Lubeluzole protects hippocampal neurons from excitotoxicity in vitro and reduces brain damage caused by ischemia.

Previously reported effects of lubeluzole, such as inhibition of glutamate release, inhibition of nitric oxide (NO) synthesis and blockage of voltage-gated Na+- and Ca2+-ion channels, suggest a neuroprotective action of this drug. Here we report about the effects of lubeluzole and its R-isomer on glutamate-induced neuronal cell death in mixed hippocampal cultures. In addition, we studied the effect of lubeluzole in focal cerebral ischemia models in mice and rats. In hippocampal cultures exposed to 500 nM glutamate for 1 h, lubeluzole (0.1-100 nM), but not the R-isomer (1-100 nM), reduced the percentage of damaged neurons from 42 +/- 8% to 18 +/- 7% (P < 0.01).
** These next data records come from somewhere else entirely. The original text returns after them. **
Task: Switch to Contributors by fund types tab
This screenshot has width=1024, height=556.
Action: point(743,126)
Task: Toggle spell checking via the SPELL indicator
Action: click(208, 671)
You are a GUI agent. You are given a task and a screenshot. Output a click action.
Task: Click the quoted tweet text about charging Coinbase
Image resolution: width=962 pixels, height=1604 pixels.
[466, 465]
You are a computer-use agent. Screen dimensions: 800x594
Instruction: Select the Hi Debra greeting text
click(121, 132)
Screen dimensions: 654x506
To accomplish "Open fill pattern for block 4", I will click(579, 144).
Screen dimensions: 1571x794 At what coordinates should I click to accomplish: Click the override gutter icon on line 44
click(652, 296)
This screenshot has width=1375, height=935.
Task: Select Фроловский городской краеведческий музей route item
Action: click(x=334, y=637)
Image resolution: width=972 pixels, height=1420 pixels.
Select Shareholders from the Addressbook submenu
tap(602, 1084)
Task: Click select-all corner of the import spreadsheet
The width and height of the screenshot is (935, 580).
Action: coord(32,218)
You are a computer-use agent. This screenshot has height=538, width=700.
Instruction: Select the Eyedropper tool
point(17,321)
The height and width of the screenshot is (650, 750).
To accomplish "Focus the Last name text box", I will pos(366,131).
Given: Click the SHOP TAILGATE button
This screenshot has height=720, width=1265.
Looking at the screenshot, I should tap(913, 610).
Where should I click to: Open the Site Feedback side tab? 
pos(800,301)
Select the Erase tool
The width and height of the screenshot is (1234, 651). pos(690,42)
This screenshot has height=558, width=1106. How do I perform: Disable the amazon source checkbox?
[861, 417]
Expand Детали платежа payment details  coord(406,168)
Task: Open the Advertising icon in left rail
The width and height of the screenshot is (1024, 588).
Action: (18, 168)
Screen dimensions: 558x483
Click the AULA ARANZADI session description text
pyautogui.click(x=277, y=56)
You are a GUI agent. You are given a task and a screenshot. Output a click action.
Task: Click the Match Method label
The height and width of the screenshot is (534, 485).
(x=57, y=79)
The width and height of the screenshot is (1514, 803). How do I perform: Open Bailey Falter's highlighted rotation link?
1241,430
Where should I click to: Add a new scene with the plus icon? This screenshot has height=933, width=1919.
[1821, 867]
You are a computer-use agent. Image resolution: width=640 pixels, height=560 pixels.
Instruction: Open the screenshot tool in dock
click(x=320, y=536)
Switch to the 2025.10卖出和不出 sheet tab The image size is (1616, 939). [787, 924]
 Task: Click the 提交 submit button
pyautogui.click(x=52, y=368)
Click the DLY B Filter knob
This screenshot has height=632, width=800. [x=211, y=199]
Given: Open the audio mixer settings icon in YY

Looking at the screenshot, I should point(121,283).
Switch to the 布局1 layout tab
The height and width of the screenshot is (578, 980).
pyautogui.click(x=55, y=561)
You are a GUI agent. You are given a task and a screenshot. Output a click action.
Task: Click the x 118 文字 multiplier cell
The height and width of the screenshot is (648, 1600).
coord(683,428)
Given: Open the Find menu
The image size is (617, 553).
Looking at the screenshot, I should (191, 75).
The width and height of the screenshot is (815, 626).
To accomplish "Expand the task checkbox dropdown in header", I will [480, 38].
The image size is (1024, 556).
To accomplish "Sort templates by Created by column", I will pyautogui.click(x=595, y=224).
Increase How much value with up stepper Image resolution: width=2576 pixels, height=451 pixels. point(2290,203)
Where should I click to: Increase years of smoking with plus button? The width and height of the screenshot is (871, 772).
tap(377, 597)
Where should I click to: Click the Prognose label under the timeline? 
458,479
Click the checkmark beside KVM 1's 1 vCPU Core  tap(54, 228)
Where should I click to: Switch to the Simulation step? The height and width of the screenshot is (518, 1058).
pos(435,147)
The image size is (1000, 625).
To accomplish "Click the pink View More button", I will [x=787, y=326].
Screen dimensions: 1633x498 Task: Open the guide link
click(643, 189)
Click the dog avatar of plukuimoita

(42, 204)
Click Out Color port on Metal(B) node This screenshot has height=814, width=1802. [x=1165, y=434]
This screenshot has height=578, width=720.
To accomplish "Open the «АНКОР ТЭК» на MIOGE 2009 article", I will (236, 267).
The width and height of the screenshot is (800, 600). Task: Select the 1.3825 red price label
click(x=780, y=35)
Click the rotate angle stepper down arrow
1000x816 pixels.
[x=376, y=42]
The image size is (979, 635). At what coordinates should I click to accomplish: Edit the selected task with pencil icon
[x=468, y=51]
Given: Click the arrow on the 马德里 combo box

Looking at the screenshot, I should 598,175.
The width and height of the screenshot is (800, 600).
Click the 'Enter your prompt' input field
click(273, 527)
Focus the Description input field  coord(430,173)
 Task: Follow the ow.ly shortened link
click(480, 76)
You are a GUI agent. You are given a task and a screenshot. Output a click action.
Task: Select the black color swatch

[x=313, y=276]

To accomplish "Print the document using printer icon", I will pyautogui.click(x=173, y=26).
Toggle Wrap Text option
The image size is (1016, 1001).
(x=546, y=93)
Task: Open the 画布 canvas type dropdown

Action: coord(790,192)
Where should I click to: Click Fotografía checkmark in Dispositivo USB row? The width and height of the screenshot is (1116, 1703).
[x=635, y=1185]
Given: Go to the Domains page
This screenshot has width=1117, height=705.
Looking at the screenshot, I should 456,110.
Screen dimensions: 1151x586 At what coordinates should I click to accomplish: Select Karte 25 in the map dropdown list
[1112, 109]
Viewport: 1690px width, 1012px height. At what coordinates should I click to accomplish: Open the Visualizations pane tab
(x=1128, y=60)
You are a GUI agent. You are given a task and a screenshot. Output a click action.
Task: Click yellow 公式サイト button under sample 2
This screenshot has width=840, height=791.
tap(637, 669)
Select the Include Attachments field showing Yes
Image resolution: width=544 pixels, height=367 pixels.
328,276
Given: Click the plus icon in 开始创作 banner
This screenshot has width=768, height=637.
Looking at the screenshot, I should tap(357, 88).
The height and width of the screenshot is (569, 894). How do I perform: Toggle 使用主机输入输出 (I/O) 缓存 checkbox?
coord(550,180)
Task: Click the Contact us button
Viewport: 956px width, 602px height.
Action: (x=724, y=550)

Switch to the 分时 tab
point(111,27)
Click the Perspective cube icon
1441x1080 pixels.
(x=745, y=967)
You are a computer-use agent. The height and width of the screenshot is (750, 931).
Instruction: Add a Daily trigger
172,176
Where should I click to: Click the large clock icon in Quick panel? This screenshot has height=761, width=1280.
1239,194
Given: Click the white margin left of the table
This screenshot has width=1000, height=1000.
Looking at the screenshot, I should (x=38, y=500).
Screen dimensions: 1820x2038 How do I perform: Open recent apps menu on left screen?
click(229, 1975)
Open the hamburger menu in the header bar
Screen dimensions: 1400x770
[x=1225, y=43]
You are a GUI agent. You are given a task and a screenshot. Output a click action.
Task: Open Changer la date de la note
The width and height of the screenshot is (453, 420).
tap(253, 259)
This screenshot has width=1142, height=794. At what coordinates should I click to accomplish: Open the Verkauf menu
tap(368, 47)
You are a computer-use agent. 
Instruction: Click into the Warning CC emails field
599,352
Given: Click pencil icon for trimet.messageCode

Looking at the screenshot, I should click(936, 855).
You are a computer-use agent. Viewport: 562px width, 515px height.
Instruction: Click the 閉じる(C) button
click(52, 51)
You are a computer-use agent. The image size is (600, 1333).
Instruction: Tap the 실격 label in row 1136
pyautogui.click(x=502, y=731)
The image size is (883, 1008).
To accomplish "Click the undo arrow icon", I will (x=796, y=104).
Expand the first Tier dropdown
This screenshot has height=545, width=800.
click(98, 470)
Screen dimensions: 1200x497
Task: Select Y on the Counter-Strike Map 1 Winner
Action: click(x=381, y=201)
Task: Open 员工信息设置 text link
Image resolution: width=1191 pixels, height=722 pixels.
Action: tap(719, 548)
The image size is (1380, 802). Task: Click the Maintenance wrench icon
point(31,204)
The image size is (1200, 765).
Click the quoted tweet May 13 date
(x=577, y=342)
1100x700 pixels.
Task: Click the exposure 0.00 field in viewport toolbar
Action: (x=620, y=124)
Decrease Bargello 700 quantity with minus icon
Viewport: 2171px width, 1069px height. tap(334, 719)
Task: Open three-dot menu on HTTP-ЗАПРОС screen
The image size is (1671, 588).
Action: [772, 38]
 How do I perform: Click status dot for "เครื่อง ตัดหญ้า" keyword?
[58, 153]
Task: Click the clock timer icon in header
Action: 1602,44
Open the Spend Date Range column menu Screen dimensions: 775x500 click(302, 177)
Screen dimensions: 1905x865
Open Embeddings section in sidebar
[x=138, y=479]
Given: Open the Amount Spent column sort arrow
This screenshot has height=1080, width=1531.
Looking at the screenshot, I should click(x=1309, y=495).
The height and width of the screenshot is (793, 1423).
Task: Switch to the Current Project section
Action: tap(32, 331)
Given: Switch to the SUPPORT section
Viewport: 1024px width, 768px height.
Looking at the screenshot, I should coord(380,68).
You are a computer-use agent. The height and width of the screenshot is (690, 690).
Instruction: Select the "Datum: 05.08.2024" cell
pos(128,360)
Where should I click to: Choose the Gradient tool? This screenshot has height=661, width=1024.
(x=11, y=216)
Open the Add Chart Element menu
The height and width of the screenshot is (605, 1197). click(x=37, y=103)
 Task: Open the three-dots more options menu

In mice and rats, lubeluzole reduced ischemic brain damage, when administered immediately after middle cerebral artery occlusion. Interestingly, the protective effect (reduction of the infarct volume in rats to 77% of control; P < 0.01) was also found when the lubeluzole treatment (2.5 mg/kg) was started 3 h after ischemia. Especially this latter effect suggests that lubeluzole will be a useful drug for stroke therapy.